La desocupación alimentó el círculo vicioso del clientelismo, el subsidio y la prebenda, sin exigir otra responsabilidad o deber más que el periódico pasaje por las urnas para reafirmar la política del “pobrecito”.

“La limosna humilla a quien la recibe y corrompe a quien la da”, afirmaba García Hamilton, porque para mantener el ritmo de despilfarro extorsivo de las clases menos pudientes, se requiere una recaudación confiscatoria. De esta forma una mitad del país que trabaja mantiene a la otra mitad que se ampara es “su humildad” para recibir su cuota, cada vez más cercenada por la codicia de los encargados de repartirla (léase los funcionarios de turno). Estos, que sufrimos en carne propia, no parecen tener la intención de crear fuentes de trabajos genuinos ni generar riquezas, solo burocracia, clientelismo y continuísmo político.

El valor decreciente de las sumas entregadas genera quejas entre los beneficiados por la dádiva, reclamos que son canalizados por grupos cada vez más violentos y que a su vez le otorgan un aval ideológico a sus planteos: el pobrecito tiene el derecho a reclamar de toda forma posible –con palos, capuchas, cortes, etc., etc.- y es condición del Estado satisfacer sus exigencias.

El Estado, en su incapacidad crónica para resolver cualquier problema, no los rescata de la pobreza, solo estabiliza el status quo. Ante la violencia, las autoridades culposas, entienden que la criminalidad en última instancia ha sido generada por su propia incapacidad para sacarlos de la pobreza y de allí que justifica lo injustificable: si se drogó… ¡y… pobrecito! Si roba… ¡y… pobrecito!; si te pega un tiro en la cabeza… ¡y… pobrecito!

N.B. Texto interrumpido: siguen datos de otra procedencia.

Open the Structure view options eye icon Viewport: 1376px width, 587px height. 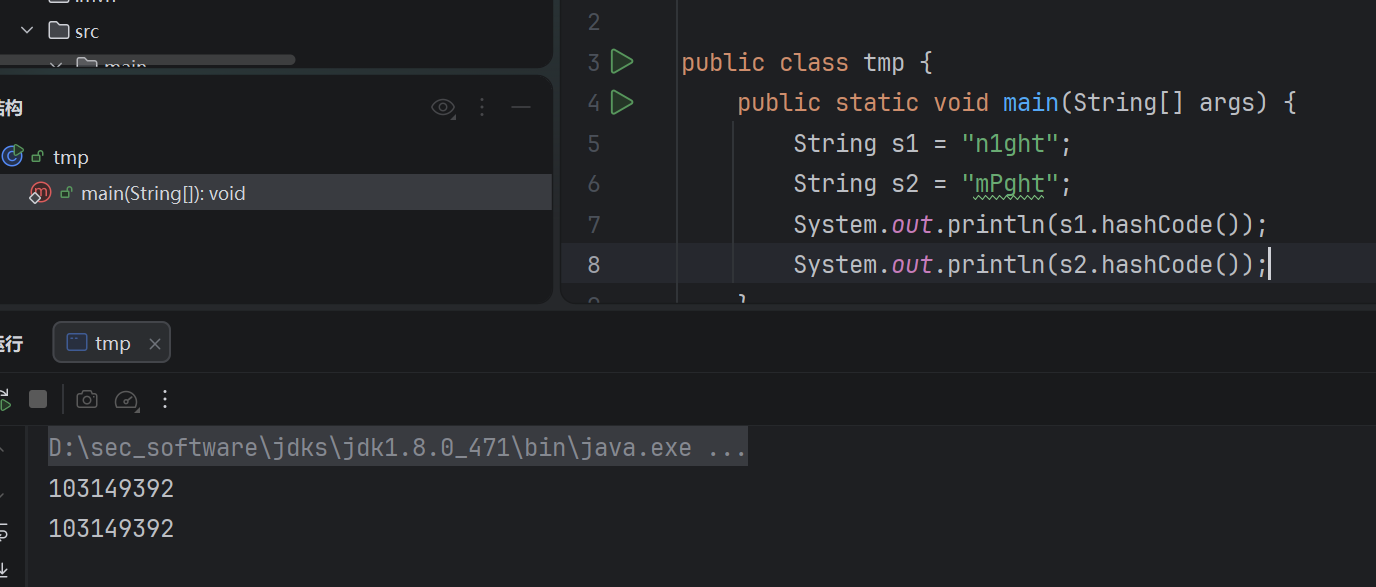point(442,107)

En última instancia creen que ha sido la misma torpeza del gobierno la que no supo educar ni contener a “los pobrecitos” que delinquen. El garantísmo culpógeno asiste a nuestras autoridades progresistas a acallar su conciencia.

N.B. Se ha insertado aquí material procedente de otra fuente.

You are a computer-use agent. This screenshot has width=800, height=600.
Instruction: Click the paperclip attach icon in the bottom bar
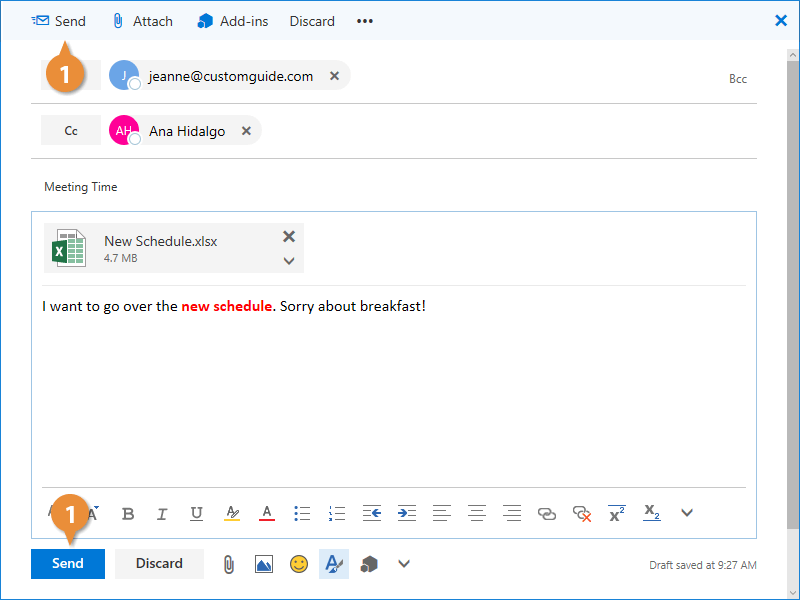click(x=228, y=564)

La única salida a este circulo vicioso de pobrecitos, clientelismo y dádivas es crear fuentes de trabajo legítimas que den ocupación, dignidad, independencia y responsabilidad a los hombres que integran esta nación. Y para crear empleos hay que invertir en actividades productivas y eso cada vez que lo ha hecho el Estado, lo hizo mal…

Se que muchos progres al leer este artículo dirán: “¡Que facho!”, y yo pregunto ¿Qué es ser facho? Cuando algo no les gusta a los Progres lo descalifican con este comentario. ¿Acaso ser facho es pedir que no haya pobres? ¿Qué no haya clientelismo? ¿Qué se eduque a los de menores posibilidades económicas? ¿Qué se castigue a los que cometen crímenes? ¿Qué se respeta la dignidad de las personas? ¿Qué no convirtamos a los menos pudientes en títeres del gobierno? Cada vez que pedimos que se cumplan las leyes, somos fachos.

Tampoco voy contra la caridad, pero esta solo resuelve situaciones puntuales, anecdóticas. En un país justo no debemos apiadarnos de las personas que tienen dos brazos, dos piernas, dos ojos, y un cerebro más o menos en orden, a ellos debemos darles trabajo y no los mendrugos que caen del banquete de los poderosos. El trabajo es dignidad, es responsabilidad y es salud.

Quizás estas apreciaciones les suenen rígidas, casi desalmadas, porque fuimos educados en el espíritu conmiserativo y asistencialista del “pobrecito”. Basta ya de acallar nuestra conciencia con dádivas, demos educación y trabajo, y no una piedad hipócrita que solo prolonga la agonía de la dignidad de una nación.